Introduction to Net Present Value (NPV) - What is Net Present Value (NPV) ? How it impacts financial decisions regarding project management?

NPV solution for Integrating Innovation Style and Knowledge Into Strategy case study


At Oak Spring University, we provide corporate level professional Net Present Value (NPV) case study solution. Integrating Innovation Style and Knowledge Into Strategy case study is a Harvard Business School (HBR) case study written by Edward F. McDonough, Michael Zack, Hsing-Er Lin, Iris Berdrow. The Integrating Innovation Style and Knowledge Into Strategy (referred as “Positions Knowledge” from here on) case study provides evaluation & decision scenario in field of Strategy & Execution. It also touches upon business topics such as - Value proposition, Innovation, Technology.

The net present value (NPV) of an investment proposal is the present value of the proposal’s net cash flows less the proposal’s initial cash outflow.

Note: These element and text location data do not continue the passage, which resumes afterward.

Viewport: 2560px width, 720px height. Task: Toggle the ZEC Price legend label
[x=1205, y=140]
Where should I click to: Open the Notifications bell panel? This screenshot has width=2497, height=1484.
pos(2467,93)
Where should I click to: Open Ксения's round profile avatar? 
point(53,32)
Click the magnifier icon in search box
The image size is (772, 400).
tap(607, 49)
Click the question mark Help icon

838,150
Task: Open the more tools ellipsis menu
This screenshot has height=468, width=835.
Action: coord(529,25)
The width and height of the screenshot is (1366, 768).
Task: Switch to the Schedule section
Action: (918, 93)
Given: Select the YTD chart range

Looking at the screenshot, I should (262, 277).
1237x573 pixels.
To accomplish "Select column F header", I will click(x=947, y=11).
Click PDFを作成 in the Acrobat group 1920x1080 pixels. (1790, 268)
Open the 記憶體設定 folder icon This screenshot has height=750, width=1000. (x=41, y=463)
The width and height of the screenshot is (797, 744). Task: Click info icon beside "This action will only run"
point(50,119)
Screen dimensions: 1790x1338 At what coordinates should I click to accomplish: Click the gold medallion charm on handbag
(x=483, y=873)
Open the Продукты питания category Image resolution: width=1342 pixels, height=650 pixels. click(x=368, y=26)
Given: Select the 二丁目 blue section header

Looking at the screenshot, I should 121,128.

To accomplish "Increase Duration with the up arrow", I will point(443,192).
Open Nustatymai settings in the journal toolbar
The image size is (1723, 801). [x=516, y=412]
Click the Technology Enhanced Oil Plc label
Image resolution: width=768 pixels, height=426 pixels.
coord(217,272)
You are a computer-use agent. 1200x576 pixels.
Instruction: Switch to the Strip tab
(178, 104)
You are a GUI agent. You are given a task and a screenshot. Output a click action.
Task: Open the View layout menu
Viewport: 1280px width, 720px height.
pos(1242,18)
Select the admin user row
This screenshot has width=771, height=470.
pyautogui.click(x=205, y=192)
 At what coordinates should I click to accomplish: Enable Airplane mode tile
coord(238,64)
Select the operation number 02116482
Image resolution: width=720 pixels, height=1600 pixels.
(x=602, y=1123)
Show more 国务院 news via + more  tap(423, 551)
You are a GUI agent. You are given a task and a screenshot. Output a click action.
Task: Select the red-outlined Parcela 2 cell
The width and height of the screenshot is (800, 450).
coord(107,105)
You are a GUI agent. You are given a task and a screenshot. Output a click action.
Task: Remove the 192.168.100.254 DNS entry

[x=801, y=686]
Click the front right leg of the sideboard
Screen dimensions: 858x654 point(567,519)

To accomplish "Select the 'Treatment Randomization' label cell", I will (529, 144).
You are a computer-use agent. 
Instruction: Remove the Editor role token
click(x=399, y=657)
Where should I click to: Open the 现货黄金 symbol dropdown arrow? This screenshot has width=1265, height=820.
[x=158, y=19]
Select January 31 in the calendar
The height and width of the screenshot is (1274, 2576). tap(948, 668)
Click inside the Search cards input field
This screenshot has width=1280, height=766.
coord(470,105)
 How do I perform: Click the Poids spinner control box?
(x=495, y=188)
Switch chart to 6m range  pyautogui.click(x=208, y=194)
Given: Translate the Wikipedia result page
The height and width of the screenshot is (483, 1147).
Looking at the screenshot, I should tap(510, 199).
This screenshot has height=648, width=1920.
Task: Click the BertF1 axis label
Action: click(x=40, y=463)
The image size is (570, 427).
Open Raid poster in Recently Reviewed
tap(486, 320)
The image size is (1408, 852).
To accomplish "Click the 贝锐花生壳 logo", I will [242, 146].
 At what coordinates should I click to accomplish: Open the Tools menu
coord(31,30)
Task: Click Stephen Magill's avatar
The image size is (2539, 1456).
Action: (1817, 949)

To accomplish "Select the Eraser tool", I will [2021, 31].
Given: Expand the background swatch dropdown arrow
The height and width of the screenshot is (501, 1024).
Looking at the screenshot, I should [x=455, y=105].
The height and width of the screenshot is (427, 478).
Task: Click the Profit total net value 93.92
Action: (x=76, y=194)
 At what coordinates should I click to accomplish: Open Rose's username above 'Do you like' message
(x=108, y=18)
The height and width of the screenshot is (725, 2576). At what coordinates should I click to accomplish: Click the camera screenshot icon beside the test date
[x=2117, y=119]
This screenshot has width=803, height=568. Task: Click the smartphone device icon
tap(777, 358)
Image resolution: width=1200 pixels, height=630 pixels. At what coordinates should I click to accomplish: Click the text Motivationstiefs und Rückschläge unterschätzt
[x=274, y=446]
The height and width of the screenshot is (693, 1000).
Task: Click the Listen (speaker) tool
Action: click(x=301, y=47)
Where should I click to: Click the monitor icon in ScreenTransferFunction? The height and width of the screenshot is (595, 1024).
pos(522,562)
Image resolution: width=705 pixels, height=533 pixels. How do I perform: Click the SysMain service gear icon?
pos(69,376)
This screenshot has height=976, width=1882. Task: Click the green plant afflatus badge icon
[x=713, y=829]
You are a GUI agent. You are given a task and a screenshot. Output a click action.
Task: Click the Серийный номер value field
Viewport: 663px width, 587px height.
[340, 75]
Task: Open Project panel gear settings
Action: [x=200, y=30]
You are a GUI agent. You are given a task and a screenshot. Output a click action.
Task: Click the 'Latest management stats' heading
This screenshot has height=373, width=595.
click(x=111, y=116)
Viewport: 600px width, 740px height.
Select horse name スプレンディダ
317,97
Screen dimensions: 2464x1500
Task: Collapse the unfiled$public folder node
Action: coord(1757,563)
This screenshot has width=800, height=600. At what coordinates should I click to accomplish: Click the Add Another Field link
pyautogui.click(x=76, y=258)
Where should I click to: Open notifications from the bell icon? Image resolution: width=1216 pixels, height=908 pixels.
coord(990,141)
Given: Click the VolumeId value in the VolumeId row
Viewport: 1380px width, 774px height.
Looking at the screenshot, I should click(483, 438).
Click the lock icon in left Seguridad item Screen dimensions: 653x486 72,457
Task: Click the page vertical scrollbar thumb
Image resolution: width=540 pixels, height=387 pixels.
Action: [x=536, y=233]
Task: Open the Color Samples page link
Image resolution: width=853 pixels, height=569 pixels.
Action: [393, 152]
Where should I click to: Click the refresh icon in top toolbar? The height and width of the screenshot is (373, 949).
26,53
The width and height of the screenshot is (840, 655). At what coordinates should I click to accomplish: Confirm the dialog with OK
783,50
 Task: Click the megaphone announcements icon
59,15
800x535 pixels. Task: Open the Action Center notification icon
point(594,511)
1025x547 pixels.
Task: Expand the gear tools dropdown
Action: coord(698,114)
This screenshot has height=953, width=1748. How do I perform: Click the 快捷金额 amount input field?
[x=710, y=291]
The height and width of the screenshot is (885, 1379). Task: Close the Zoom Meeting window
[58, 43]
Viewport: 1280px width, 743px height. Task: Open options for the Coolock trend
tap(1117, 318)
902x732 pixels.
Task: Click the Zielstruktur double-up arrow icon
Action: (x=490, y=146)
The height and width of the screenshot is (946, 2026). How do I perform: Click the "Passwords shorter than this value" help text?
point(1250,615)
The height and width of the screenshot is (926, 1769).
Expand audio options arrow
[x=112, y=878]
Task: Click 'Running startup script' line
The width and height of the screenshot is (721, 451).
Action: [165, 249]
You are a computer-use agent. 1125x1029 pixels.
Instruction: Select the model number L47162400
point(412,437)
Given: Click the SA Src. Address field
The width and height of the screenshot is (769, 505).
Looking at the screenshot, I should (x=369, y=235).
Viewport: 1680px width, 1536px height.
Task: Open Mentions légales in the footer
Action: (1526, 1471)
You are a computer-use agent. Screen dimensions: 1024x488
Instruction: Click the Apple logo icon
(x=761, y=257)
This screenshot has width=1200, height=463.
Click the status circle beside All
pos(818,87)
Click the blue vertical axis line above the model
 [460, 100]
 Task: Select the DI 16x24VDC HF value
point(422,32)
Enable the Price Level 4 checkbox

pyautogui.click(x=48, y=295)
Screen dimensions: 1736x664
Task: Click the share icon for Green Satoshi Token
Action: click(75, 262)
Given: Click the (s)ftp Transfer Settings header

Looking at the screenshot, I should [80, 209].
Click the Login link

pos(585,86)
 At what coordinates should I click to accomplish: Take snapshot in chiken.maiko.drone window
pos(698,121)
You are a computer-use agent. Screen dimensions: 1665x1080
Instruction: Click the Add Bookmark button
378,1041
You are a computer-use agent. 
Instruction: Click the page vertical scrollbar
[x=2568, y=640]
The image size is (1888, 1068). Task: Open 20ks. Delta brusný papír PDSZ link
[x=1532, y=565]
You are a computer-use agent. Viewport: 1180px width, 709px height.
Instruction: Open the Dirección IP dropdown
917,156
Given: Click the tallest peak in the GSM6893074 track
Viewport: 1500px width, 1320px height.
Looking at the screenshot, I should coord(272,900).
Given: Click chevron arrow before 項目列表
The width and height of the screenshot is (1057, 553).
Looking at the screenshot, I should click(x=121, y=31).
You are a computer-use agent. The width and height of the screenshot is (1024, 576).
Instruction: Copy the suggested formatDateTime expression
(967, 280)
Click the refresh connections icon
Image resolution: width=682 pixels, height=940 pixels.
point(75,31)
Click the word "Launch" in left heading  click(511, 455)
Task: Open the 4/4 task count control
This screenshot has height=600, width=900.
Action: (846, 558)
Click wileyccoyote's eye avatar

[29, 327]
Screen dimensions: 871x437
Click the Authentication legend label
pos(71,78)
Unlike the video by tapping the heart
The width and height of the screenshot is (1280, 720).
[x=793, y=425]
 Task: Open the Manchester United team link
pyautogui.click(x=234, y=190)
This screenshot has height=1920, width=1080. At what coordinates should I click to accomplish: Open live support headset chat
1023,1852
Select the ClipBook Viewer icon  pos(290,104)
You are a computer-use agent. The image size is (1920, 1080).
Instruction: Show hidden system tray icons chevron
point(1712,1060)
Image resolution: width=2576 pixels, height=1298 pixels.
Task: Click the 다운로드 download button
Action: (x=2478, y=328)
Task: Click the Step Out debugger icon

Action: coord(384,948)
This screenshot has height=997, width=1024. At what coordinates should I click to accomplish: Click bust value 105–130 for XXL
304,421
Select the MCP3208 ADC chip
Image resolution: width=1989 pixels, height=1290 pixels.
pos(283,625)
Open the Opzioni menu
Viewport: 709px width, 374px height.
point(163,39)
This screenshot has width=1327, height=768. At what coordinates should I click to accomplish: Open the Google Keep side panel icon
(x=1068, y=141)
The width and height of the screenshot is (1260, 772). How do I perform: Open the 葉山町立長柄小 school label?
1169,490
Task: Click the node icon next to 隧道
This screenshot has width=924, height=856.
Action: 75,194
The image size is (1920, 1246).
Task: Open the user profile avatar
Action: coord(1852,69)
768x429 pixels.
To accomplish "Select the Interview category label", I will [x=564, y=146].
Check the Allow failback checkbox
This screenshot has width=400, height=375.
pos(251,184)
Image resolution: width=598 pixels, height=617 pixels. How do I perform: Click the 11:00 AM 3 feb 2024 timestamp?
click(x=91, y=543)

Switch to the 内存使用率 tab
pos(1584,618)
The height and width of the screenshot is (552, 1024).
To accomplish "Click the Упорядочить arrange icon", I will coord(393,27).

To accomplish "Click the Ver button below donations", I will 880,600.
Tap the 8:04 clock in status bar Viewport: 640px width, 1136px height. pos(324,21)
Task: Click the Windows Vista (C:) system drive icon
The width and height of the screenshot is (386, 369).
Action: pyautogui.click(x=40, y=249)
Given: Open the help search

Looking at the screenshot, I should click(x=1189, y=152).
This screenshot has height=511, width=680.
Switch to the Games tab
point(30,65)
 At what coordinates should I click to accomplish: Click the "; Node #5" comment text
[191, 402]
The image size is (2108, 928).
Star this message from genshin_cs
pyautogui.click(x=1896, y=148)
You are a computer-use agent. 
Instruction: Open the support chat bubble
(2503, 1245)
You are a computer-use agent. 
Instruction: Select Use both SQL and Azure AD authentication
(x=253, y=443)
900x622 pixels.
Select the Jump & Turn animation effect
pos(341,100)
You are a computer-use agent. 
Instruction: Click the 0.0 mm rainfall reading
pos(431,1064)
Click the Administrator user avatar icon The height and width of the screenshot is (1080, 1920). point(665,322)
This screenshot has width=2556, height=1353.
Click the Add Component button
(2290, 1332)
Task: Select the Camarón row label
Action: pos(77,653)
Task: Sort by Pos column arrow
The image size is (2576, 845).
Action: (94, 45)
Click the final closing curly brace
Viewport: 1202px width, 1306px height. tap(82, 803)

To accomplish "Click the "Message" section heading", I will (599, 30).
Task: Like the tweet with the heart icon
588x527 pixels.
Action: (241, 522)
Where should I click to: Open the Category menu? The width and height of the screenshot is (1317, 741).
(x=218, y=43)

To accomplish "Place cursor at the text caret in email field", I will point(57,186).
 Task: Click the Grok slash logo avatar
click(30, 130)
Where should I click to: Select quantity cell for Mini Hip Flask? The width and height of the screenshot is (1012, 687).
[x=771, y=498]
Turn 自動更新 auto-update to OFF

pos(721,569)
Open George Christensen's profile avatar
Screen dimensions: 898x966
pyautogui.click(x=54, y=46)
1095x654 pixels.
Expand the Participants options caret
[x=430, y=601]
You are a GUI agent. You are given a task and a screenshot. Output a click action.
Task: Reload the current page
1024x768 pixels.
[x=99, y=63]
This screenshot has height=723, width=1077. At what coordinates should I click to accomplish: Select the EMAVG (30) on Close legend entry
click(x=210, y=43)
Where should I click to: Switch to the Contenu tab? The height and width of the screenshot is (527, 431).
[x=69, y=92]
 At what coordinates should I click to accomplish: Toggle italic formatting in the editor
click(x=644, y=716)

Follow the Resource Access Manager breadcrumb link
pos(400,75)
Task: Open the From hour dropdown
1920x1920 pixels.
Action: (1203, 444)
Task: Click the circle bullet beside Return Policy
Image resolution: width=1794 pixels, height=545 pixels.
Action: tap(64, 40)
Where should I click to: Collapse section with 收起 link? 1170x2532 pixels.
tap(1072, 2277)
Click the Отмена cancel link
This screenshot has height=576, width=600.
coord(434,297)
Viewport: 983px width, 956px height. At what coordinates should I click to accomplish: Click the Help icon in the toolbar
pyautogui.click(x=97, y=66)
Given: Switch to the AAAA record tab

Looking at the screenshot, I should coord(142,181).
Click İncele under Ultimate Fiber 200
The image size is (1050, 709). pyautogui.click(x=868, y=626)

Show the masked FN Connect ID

If a project’s NPV is greater than or equal to zero, the project should be accepted.

NPV = Present Value of Future Cash Flows LESS Project’s Initial Investment






Case Description of Integrating Innovation Style and Knowledge Into Strategy Case Study


This is an MIT Sloan Management Review article. The way we think about strategy is woefully incomplete, the authors contend. The traditional idea of focusing on the positioning of products (or services) underplays much of what most would agree makes a company truly competitive. Not only does it give short shrift to what a company knows, it ignores completely the fact that in today's dynamic economy, organizations have to continually reinvent who they are and what they do in large and small ways. And one important means of doing so is through innovation. An effective strategy, then, is comprised of three key components: product/market, knowledge and innovation positions. But even if a company masters the three strategic positions of product/market, knowledge and innovation independently, it is still at risk. Only when all three positions are aligned and mutually reinforcing can a strategy succeed. In adopting the notion of alignment, organizations need to view each position -- product/market, knowledge and innovation -- as aspects of an organization's overall strategy. Creating an integrated strategy thus requires focusing not on each position separately, but rather on all three positions simultaneously. The authors introduce the notion of competing based not only on what an organization makes or the service it provides, but on what it knows and how it innovates. Each aspect represents a competitive position that must be evaluated relative to the capabilities of the organization and to others in the marketplace battling for the same space. And each component must not only be aligned with the other two, but it needs to be adjusted as circumstances warrant. When done correctly, organizations -- such as Buckman Laboratories, which is profiled here -- thrive. When done badly, the company can suffer, and perhaps fatally so, as the history of Polaroid points out.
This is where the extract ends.